• WHAT TO WORK ON:
Scan the listing below. Copy each line that contains "agent".

• MATERIAL FOR THIS TASK:
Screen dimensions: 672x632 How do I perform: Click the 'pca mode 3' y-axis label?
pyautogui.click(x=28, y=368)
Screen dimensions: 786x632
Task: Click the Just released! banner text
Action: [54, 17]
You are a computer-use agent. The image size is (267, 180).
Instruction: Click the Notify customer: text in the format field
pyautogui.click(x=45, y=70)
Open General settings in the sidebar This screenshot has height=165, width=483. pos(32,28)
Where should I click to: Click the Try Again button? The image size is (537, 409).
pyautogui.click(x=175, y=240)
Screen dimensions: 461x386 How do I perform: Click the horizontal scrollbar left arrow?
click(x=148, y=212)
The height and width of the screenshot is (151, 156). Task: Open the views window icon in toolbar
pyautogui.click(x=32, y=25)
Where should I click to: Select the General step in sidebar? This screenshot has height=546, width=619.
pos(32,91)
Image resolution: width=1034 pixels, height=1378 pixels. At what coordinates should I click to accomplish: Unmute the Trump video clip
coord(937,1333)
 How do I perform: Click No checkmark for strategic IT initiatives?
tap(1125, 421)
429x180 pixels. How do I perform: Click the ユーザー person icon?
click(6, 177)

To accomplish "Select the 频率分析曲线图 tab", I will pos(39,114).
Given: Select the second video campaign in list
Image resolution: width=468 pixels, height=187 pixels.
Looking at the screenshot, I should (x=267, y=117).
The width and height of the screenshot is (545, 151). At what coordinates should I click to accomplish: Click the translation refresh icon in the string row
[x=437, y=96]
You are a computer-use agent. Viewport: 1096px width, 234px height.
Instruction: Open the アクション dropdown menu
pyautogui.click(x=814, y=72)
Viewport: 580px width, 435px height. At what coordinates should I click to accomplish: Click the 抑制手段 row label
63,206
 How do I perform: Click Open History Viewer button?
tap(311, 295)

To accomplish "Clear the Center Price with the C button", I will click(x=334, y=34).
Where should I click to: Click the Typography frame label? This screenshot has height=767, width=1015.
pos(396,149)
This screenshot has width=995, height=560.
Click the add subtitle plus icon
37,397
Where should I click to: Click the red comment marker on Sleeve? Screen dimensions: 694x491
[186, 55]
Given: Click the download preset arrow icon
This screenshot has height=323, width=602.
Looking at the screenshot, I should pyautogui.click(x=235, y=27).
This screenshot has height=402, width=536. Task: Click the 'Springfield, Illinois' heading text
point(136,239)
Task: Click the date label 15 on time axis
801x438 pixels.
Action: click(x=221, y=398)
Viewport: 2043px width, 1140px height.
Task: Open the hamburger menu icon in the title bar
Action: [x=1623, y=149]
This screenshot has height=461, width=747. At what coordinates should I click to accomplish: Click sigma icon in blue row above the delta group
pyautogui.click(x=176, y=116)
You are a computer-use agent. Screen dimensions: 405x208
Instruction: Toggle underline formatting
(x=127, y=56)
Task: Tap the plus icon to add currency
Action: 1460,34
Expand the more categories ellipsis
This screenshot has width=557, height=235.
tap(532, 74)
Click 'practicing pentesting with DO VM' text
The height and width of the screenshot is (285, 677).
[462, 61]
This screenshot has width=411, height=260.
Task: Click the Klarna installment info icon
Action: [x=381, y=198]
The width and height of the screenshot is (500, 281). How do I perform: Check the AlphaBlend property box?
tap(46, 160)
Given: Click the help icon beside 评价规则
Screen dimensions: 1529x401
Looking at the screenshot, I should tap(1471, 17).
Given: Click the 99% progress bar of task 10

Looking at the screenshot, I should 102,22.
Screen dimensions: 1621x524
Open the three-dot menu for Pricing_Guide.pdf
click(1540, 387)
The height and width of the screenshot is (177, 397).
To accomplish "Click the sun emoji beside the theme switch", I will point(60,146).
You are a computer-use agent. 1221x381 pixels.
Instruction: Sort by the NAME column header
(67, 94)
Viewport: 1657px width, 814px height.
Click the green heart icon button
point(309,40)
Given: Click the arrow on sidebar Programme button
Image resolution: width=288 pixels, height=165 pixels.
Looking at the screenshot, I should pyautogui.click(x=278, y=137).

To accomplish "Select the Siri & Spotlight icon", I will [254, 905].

• RESPONSE AREA:
You are a computer-use agent. The image size is (267, 180).
You are a computer-use agent. Viewport: 1096px width, 234px height.
You are a computer-use agent. Screen dimensions: 405x208
You are a computer-use agent. 1221x381 pixels.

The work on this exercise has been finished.